“And he must have a good reputation with those outside the church, so that he will not fall into reproach and the snare of the devil.”
1 Timothy 3:7
A snare is a trap normally used to catch an unwary wild animal, but each of the five times the word (Greek = pagis) is used in the New Testament, it refers to devices used by the great deceiver, Satan, to trap unwary human beings.
There is, first of all, the snare of worldly involvement. “Be on guard, so that your hearts will not be weighted down with dissipation and drunkenness and the worries of life, and that day will not come on you suddenly like a trap; for it will come upon all those who dwell on the face of all the earth” (Luke 21:34-35).

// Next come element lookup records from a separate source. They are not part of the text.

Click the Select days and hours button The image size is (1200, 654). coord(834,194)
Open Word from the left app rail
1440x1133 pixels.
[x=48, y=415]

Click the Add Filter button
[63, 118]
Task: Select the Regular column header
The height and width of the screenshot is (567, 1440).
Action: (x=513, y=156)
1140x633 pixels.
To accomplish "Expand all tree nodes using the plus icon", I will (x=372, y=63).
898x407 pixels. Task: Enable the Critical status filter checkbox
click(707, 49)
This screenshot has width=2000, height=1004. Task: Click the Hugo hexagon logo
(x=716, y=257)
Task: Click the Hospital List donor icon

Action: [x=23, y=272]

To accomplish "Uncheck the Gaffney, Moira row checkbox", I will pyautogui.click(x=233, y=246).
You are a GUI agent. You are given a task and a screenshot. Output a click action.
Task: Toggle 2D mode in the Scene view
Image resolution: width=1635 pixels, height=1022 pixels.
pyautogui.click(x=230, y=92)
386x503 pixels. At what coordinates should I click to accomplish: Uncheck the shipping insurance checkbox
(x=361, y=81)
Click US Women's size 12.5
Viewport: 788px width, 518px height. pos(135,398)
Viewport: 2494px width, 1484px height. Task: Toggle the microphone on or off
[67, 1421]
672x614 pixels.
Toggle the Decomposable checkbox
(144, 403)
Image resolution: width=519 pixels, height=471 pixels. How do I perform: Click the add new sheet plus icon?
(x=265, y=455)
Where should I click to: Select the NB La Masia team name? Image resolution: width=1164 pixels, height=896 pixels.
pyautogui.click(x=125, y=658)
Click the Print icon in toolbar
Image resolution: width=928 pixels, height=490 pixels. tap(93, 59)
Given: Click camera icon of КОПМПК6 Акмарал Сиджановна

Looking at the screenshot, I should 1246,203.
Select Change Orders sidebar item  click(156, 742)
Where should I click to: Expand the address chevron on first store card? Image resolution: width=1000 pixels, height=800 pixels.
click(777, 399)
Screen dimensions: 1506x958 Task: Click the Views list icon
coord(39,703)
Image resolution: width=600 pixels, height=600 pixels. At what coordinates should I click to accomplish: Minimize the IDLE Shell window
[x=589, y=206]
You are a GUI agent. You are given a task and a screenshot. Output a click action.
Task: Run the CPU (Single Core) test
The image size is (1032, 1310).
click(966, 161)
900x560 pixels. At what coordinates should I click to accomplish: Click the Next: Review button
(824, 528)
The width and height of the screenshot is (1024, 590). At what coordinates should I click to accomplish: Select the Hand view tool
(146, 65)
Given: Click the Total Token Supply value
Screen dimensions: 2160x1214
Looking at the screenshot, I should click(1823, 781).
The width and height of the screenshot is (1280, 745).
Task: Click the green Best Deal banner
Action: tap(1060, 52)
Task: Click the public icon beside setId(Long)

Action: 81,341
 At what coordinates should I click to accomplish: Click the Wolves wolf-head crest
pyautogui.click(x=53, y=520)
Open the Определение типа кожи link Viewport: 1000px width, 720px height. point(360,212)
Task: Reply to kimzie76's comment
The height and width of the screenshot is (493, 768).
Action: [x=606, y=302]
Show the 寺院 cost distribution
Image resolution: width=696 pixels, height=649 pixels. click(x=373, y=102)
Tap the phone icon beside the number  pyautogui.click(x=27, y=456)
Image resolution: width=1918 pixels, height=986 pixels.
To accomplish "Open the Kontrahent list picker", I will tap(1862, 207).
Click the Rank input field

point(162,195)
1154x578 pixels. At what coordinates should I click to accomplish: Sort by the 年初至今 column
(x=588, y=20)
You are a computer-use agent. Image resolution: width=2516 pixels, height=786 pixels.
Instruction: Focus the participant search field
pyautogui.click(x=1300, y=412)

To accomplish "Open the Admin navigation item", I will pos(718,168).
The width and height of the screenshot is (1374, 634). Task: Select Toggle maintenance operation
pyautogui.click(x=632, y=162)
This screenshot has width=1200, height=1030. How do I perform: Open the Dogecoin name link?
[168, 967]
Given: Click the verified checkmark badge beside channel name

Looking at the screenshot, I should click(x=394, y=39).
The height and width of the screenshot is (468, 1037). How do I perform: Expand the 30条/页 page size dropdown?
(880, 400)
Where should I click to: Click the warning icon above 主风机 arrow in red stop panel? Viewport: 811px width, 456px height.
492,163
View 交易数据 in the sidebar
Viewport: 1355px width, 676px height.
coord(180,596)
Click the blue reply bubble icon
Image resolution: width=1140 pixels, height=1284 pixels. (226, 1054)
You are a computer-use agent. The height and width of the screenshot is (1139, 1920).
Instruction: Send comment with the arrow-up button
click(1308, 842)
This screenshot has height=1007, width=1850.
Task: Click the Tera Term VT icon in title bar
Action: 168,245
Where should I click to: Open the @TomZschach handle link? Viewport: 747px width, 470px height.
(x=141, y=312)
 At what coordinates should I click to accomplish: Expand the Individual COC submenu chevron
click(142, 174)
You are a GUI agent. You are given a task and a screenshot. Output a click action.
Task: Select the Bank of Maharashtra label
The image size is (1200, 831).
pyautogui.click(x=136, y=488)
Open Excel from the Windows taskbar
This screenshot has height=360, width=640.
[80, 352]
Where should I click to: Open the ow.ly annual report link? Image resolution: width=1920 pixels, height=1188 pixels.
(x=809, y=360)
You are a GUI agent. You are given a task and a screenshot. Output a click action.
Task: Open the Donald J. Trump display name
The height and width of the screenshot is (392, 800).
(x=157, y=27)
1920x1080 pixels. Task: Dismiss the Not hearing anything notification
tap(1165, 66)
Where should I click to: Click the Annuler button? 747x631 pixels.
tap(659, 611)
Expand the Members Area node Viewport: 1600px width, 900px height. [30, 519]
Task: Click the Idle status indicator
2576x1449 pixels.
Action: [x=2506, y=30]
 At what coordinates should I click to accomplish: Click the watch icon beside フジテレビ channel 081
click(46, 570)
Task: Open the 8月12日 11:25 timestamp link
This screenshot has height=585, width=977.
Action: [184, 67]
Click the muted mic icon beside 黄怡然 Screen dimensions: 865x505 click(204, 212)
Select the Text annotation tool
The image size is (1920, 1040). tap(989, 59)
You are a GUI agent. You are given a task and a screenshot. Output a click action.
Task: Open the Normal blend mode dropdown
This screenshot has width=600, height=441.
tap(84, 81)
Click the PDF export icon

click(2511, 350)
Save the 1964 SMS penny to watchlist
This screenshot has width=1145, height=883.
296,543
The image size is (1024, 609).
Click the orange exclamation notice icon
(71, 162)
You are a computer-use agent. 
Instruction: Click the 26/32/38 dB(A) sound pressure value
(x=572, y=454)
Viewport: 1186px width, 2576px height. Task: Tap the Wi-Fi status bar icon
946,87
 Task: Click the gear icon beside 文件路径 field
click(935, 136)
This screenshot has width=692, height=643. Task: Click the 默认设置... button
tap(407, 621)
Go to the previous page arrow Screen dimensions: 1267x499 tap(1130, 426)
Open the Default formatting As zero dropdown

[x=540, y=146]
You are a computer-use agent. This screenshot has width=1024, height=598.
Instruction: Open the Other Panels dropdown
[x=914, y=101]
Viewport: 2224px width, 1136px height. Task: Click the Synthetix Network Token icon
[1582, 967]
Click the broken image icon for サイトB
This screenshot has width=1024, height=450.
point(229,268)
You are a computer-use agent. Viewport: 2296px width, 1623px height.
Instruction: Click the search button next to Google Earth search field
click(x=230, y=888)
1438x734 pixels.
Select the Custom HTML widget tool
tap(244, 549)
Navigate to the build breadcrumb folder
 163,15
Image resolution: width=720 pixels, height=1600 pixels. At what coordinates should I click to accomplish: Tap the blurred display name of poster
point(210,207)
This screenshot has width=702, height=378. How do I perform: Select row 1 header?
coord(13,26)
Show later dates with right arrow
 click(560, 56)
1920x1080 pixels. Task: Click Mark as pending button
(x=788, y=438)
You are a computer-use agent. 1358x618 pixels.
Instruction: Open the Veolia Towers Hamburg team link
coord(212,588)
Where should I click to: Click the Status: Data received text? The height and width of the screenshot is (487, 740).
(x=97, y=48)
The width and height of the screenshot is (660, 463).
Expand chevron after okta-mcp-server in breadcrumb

There is the snare of rejecting God’s Word, both the written Word and the living Word. When Israel repudiated Christ, God said, “Let their table become a snare and a trap, and a stumbling block and a retribution to them” (Rom. 11:9, quoting Psalm 69:22). The desire for riches can be a snare. “Those who want to get rich fall into temptation and a snare and many foolish and harmful desires which plunge men into ruin and destruction” (1 Tim. 6:9).
Satan has many other “schemes” (2 Cor. 2:11). By which he seeks “an advantage of us.” Not even “pastors,” or other full-time Christian ministers are immune, for our text is a warning to prospective pastors against the “snare of the devil.”
It is the responsibility of every true “servant of the Lord” to be “kind to all, able to teach, patient when wronged, with gentleness correcting those who are in opposition...and they may come to their senses and escape from the snare of the devil, having been held captive by him to do his will” (2 Tim. 2:24-26).
We must both avoid Satan’s snares ourselves and seek to deliver those who have been thus ensnared.